The Pacers have also held 8 draft picks, using only one of those picks on an international player – Aussie Nathan Jawai, who they immediately sent to the Toronto Raptors and Slovenian Erazem Lorbek who has yet to suit up for the Pacers.
Overall the Pacers have had just 3 international players (4 out of 85 roster spots); Peja Stojakovic (2005-06), Sarunas Jasikevicius (2005-07), Rasho Nesterovic (2008-09).
2. New York Knicks
Int’l players in last five years: 4/91
International Diversity Index: 4.40%
Winning Percentage: .360
Isiah Thomas has had a rough, rough last five years, so I don’t want to pile on, but it would be safe to say that the Knicks would have had the worst international diversity had Mike D’Antoni not replaced Zeke last year.
The Knicks had a league-high (low?) three straight seasons from 2005-2008, 49 roster slots, with not one international player on their roster with Isiah as President of Basketball Operations and Head Coach.
Up until last season, the Knicks have had one international player out of 68 roster spots from 2004-2008 and that was Bruno Sundov, and drafted not one international prospect.
Pretty sad for America’s melting pot.
That seems to be turning around as last season brought three international players in Danilo Gallinari, Cheikh Samb, and Mouhamed Sene.
Sene and Samb have since moved on, but by many accounts, Gallinari looks to be like a keeper. D’Antoni has the unenviable job of cleaning up the Knicks after Isiah’s era, as well as bringing up Knicks international diversity of just 4.4%.
1. Boston Celtics
Int’l players in last five years: 3/80
International Diversity Index: 3.75%
Winning Percentage: .575
The Boston Celtics are the most xenophobic team in the NBA the last five seasons. Out of 80 roster spots available the last five seasons, only three were occupied by international players.
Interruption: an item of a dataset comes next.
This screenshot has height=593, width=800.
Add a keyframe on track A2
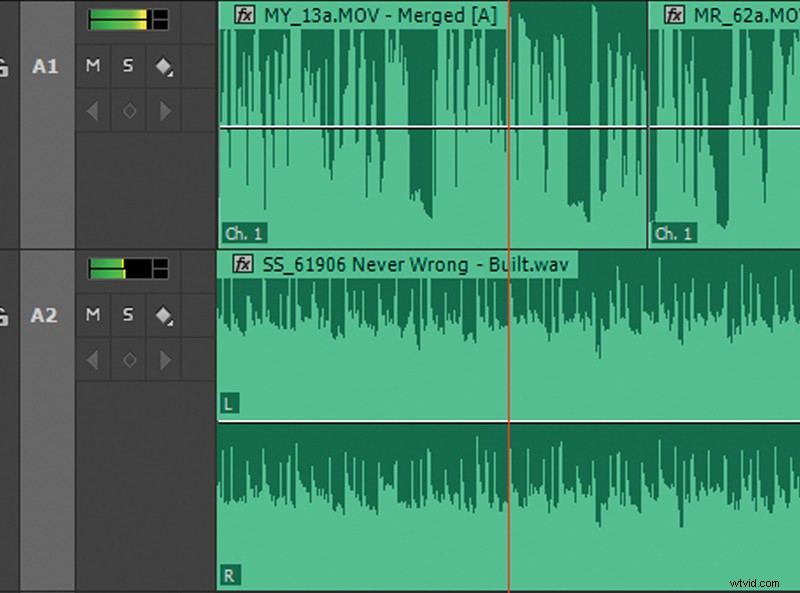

Since 2006, the only international player they have had of any significance was Michael Olowakandi.
Yes, that would scare me off too, but with a 3.75% international diversity, and only 1 of 9 NBA draft picks from outside the country, there’s something going on in Bean Town.
In the past two NBA seasons, the C’s have had exactly zero international players on their roster. That’s two full seasons without one foreign-born player.
Say it ain’t so
Of the ten times an NBA team went an entire season without an international player, it happened with one of the above five teams.
The New York Knicks did it three times, the Celtics, Heat, and Pacers each twice, and the Wizards accomplished that feat once.
Not one of the other 25 teams had a season without at least one international player.
Another thing we noticed was that four of the five teams on the list have players or coaches, that had success in 1980s, in top positions during the duration in which we gathered our data.
It’s all speculation, but these successful players and coaches came up in a time when international NBA players were frowned upon for their robotic movements, lack of defense, and softness – could those past stereotypes have effected their team’s player movement?
The Indiana Pacers President of Basketball Operations is Larry Bird, the Miami Heat has Pat Riley as Team President, the New York Knicks had Isiah Thomas as President of Basketball Operations and Head Coach until 2008, and the Boston Celtics’ General Manager is Danny Ainge.
Whatever the reason, the consistent pattern these teams have shown in their lack of international talent year-after-year cannot, and should not be ignored.